┌─ Article

Function for batch analysis of new files

Question

Function for batch analysis of new files

drguggiana opened this issue 3 years ago · comments

Hihi!

First of all, thanks a ton for the work you have put on this, so far I'm super happy with VAME. Second, below I outline a sorta request/idea:

I already have a model trained on a very large portion of my data (~500k data points) that I'm very happy with
I'd like to incorporate new data (being produced daily) into the analysis, namely using the already trained encoder to obtain the latent space representation of the data, and also their motif structure (i.e. clustering)
This would ideally be a single function, so that I can incorporate it into my pipeline, and where I can supply data independently from the VAME project folder, as I have my own data structure for other analyses that have nothing to do with VAME
I looked at pose_segmentation.py . If I get this right, it seems I would need to modify embedd_latent_vectors (as the data path is assembled hardcoded from the VAME project folder structure) to get the latent representation, and also use parts of same_parameterization to get the motifs.
This also would mean I'll have to save the kmeans object created from the trained model the first time I run vame.pose_segmentation() (i.e. will have to expose it in the code).

The question is: is this something you are working on/have something lying around/something already there that I missed, or should I just go ahead and try to code it myself (+ send a pull request if this is of interest). Hope this makes sense and I'm not completely off the mark. And thanks in advance for the help !

K L · Answer 1 · Thu Jun 17 2021 15:45:02 GMT+0800 (China Standard Time)

Hi!

Thank you for sharing your thoughts and you make some good points, which would make VAME even more flexible.
We were already discussing this idea but have not started to work on this. The trained model, however, is saved and you can always encode new data with your trained model. The tricky part is the kmeans assignment and I am not sure at the moment if there is a way to save the sklearn kmeans object. But if this is possible, you would be able to assign the same motif numbers to new data.

We might look into that as well, but if you need something like this soon, you can give it a shot and if it works we are happy to include it into the code!

Cheers,
Kevin

Drago Guggiana · Answer 2 · Mon Jun 21 2021 19:34:18 GMT+0800 (China Standard Time)

Hi Kevin,

Thanks for the reply. Indeed I kinda wanna use it soon, so I'll get to it and keep y'all posted :) (since the kmeans cluster centers are saved, I might be able to reconstruct the kmeans object with those, but let's see)

Best,

Drago

Kirill Chesnov · Answer 3 · Fri Feb 04 2022 08:32:30 GMT+0800 (China Standard Time)

Hi @drguggiana,

I'm also looking into having the same functionality - did you succeed in implementing it?

Drago Guggiana · Answer 4 · Fri Feb 04 2022 18:02:59 GMT+0800 (China Standard Time)

Hi @chesnov,

I did. Issue is I have a slightly nightmarish setup, so some parts of my solution are very "me" specific, and hence didn't go for a pull request (sadly don't have the time to write a full general solution at the moment).

That said, if you look in my branched VAME repo, the relevant changes are in pose_segmentation.py, where I wrote a function to do the batching (plus changes in the init files to expose it), and the actual implementation is in my prey_capture repo (prey_capture/snakemake_scripts/run_latents.py), lines 65 to 92, where I grab trajectories, align them egocentrically, extract the latents with the aforementioned function and finally reconstruct the kmeans object to get the motifs (heads up, as the new version of VAME does clustering differently and I haven't updated mine yet, which will probably need more changes directly on VAME).

Not sure how useful this is for you, but feel free to hit me up if you have any questions.

K L · Answer 5 · Fri Jun 10 2022 19:03:21 GMT+0800 (China Standard Time)

Thank you again for you comments @drguggiana! I will close this issue for now, as we are preparing for an update of VAME hopefully within the next few months and I keep your ideas in mind for this.

Cheers,
Kevin

└─
┌─ Given entries

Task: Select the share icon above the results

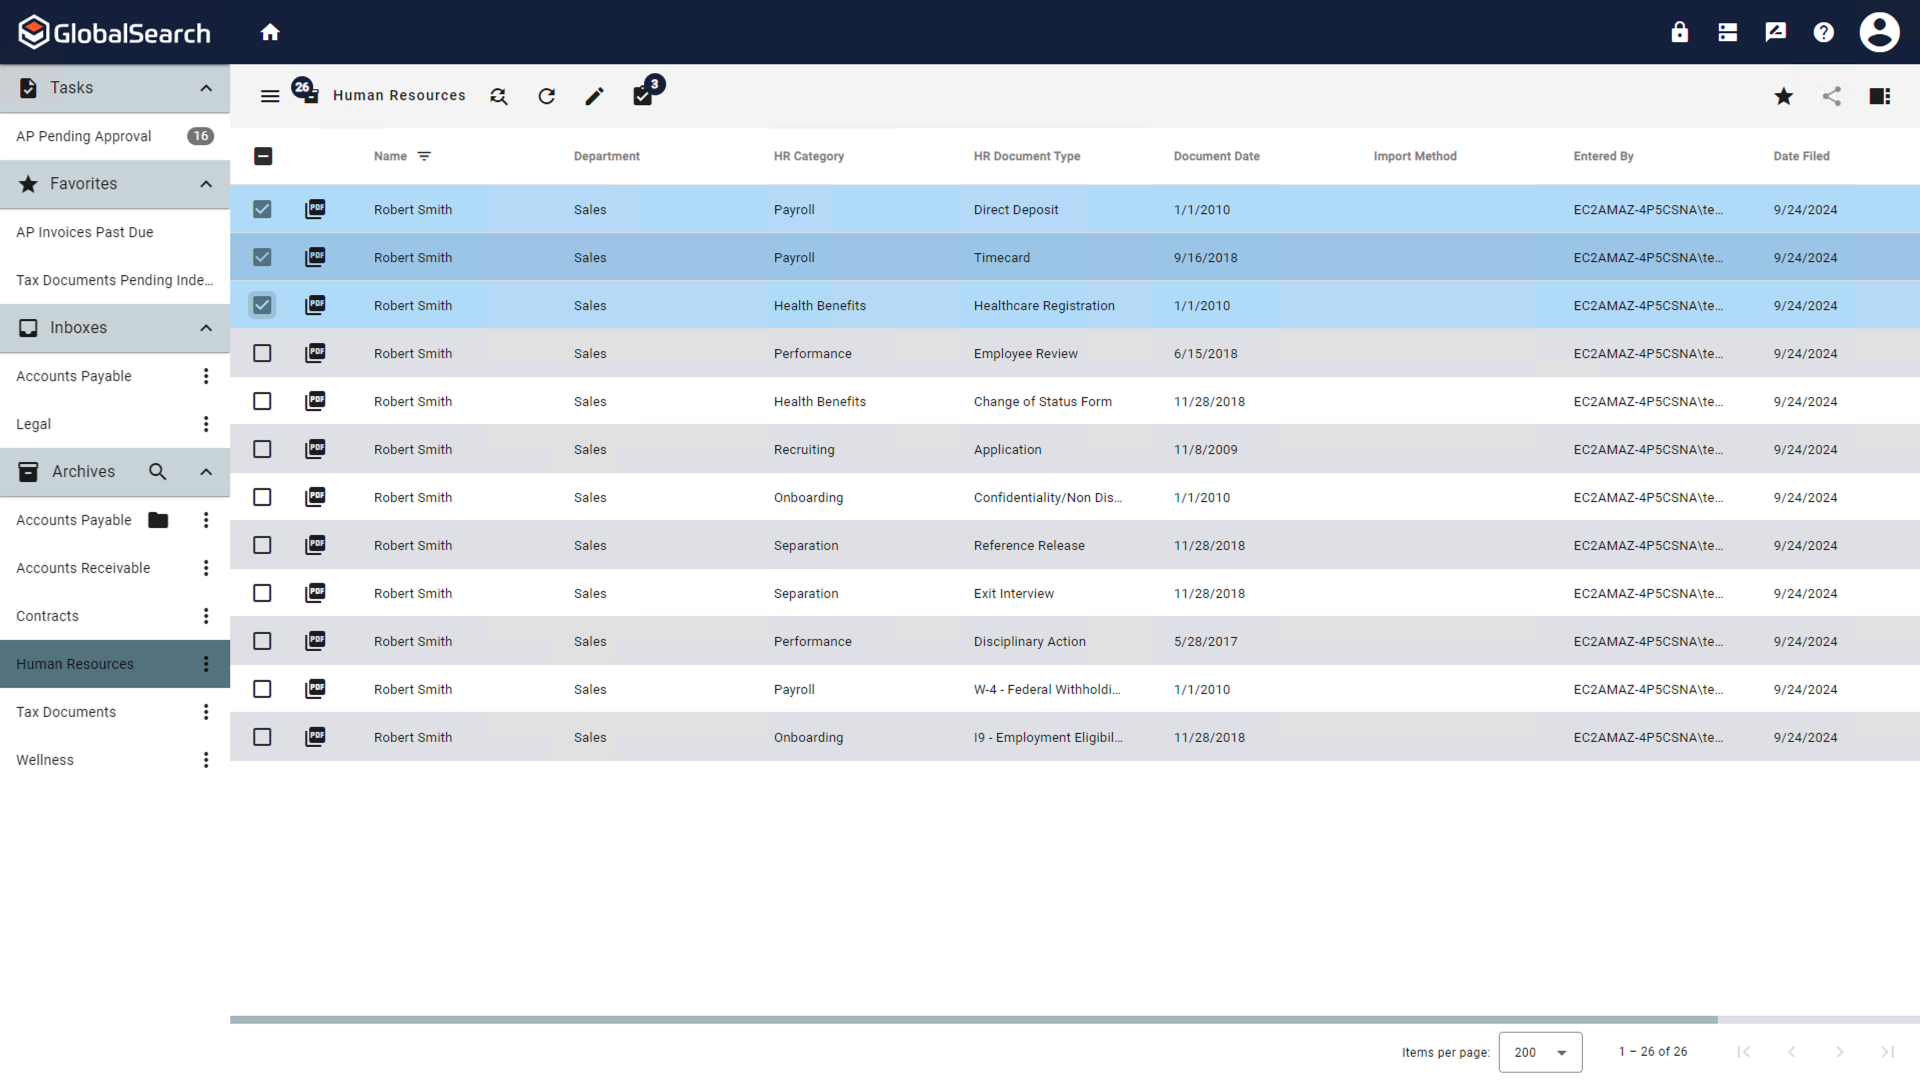Action: 1832,96
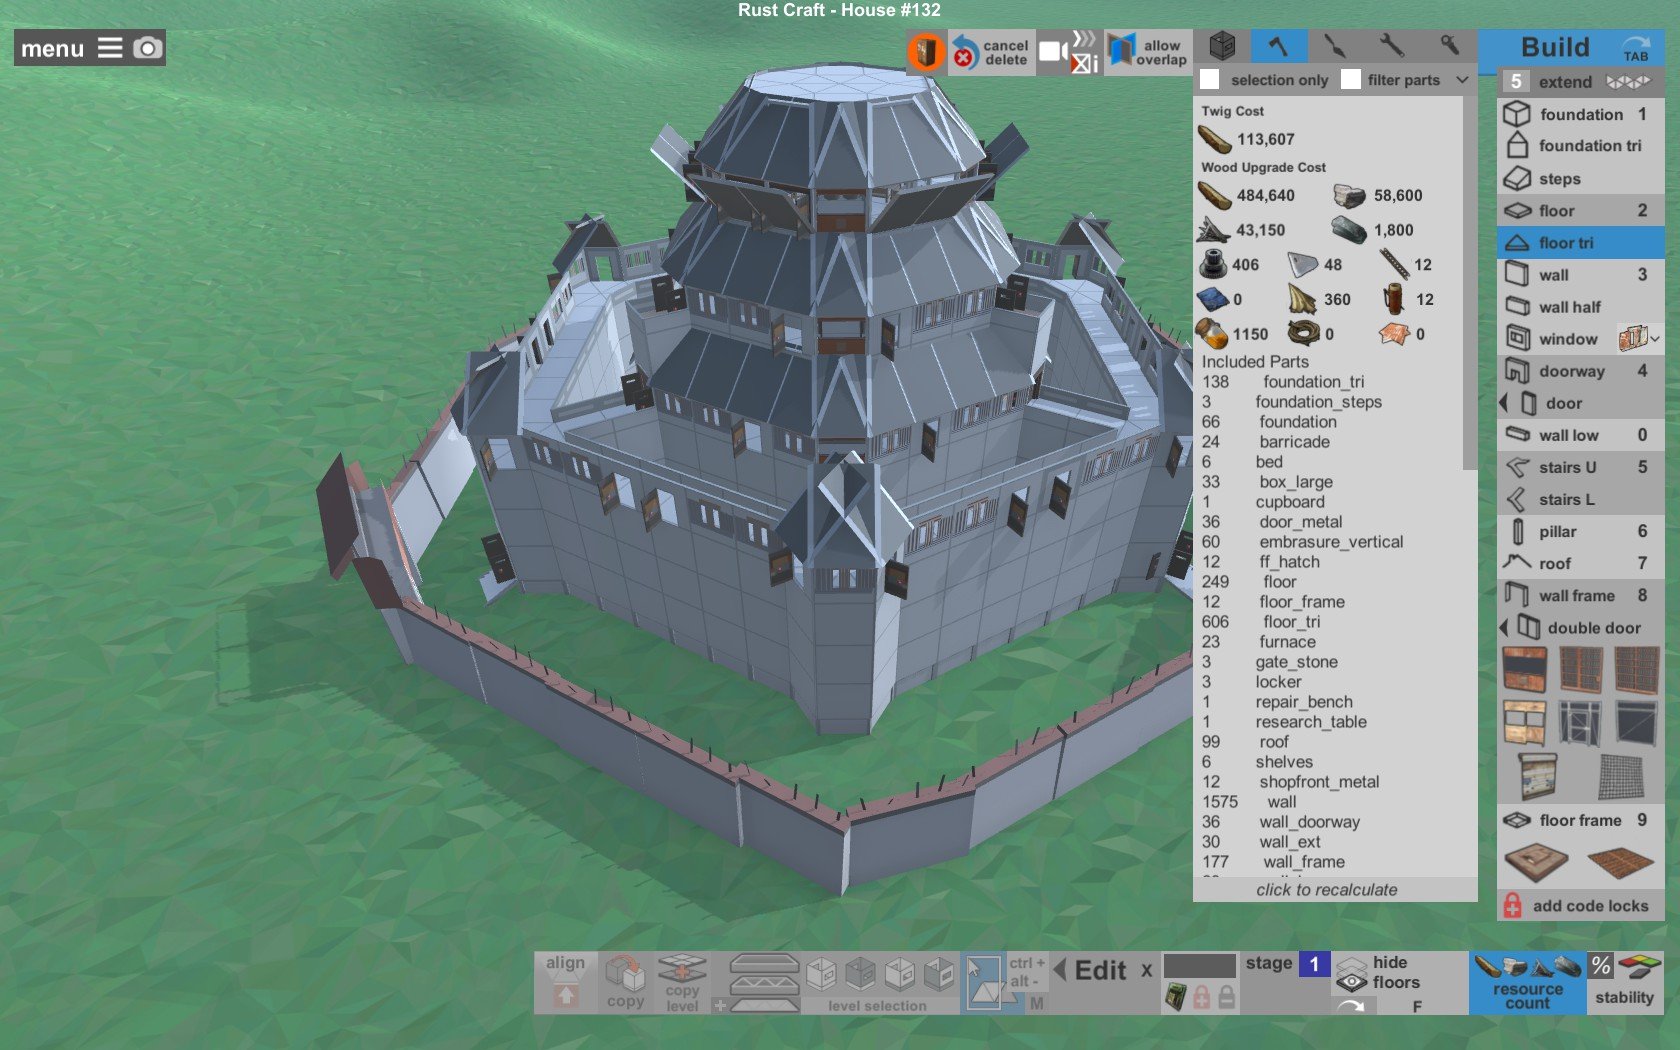1680x1050 pixels.
Task: Click to recalculate the parts cost
Action: [1327, 890]
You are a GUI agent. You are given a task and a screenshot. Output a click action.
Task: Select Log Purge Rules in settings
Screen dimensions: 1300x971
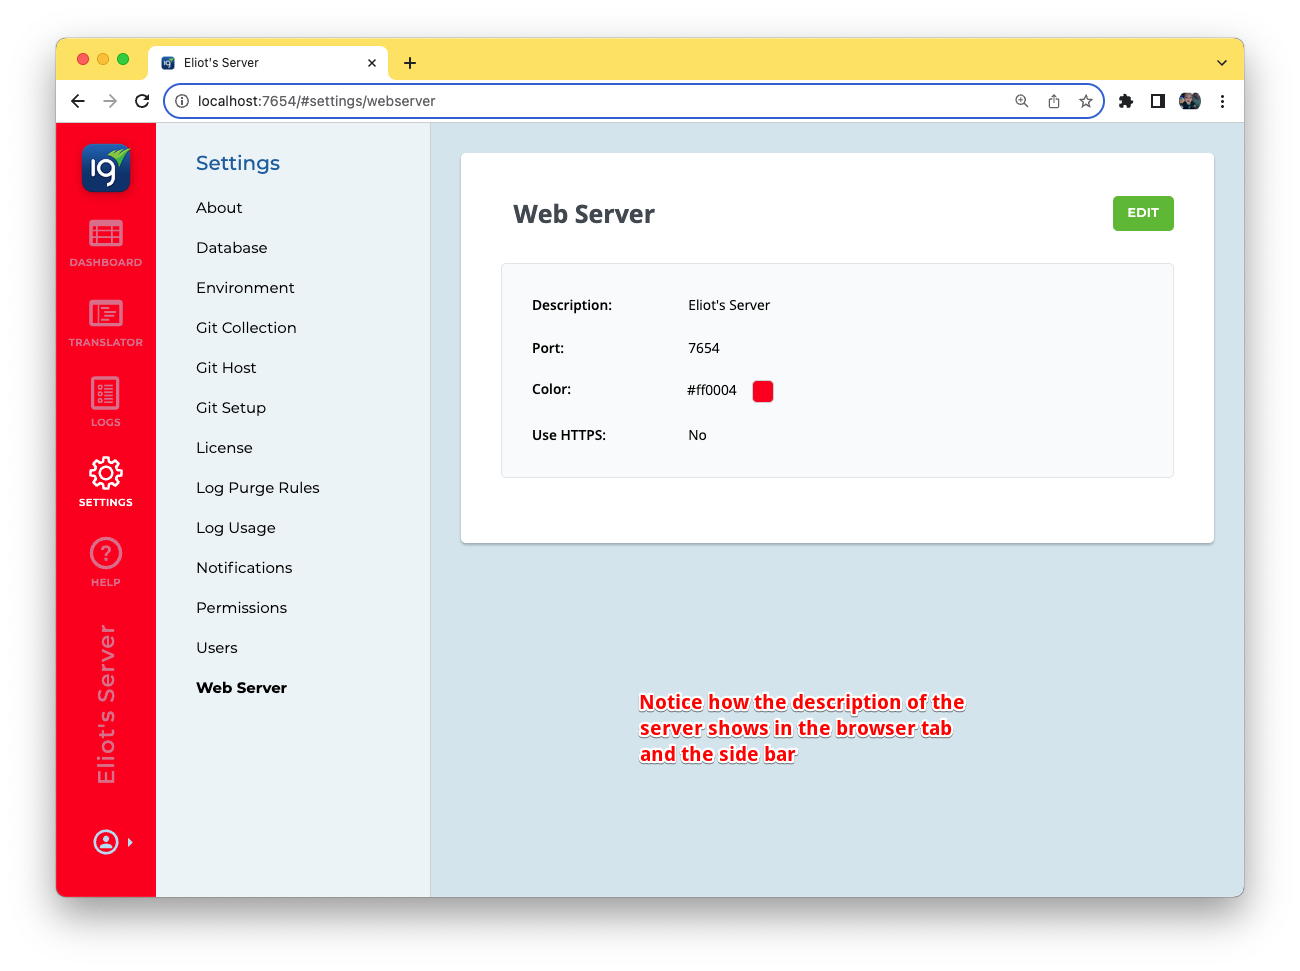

└─

Exercise instructions
Please reproduce the stretch of the VAME thread from "This would ideally" through "in the code).", word for word.

Response
This would ideally be a single function, so that I can incorporate it into my pipeline, and where I can supply data independently from the VAME project folder, as I have my own data structure for other analyses that have nothing to do with VAME
I looked at pose_segmentation.py . If I get this right, it seems I would need to modify embedd_latent_vectors (as the data path is assembled hardcoded from the VAME project folder structure) to get the latent representation, and also use parts of same_parameterization to get the motifs.
This also would mean I'll have to save the kmeans object created from the trained model the first time I run vame.pose_segmentation() (i.e. will have to expose it in the code).